BEGIN Data extract
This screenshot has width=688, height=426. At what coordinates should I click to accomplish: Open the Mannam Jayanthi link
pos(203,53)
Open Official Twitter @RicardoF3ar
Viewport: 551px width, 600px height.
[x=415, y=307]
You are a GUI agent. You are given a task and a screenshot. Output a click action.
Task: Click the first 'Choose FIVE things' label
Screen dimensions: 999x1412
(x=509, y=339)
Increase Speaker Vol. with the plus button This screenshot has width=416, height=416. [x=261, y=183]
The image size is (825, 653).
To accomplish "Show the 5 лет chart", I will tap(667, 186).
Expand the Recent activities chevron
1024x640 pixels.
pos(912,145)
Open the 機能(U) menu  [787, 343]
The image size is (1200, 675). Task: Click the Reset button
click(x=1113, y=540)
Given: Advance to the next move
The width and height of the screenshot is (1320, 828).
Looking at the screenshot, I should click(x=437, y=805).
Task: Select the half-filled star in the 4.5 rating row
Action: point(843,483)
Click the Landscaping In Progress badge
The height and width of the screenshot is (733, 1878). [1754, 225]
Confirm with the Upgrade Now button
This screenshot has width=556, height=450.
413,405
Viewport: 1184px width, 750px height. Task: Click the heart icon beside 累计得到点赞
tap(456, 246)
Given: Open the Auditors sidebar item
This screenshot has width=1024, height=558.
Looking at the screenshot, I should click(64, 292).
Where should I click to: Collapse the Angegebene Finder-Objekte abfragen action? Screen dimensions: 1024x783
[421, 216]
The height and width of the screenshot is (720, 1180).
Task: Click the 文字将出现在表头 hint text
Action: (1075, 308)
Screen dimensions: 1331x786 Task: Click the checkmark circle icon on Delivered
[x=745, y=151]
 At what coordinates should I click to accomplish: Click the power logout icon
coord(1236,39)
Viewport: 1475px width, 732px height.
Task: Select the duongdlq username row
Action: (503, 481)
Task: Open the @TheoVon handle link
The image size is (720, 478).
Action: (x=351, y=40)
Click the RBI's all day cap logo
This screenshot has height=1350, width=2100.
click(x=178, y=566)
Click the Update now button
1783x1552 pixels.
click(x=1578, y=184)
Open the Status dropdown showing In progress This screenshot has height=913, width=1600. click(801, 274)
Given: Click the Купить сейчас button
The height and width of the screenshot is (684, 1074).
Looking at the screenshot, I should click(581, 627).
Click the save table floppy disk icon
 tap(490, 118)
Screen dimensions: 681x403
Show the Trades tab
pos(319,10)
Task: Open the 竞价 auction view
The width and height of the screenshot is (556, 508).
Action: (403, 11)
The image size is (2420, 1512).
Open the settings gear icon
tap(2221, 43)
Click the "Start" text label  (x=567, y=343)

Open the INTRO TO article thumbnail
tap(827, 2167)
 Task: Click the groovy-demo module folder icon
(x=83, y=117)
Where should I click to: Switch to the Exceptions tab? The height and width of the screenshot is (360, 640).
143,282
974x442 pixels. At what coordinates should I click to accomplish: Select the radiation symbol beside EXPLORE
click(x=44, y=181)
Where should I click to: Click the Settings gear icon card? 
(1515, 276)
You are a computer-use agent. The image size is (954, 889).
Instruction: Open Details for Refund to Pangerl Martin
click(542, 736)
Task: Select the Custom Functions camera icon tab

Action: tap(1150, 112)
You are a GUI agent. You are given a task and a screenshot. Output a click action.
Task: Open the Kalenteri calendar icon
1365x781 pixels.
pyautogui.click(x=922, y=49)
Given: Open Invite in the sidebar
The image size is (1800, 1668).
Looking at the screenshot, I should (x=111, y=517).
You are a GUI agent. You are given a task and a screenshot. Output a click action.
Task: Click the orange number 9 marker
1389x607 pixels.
END Data extract
To do →
The answer must be a single number: the count of lines in the entries above that contain "with".

Answer space →
2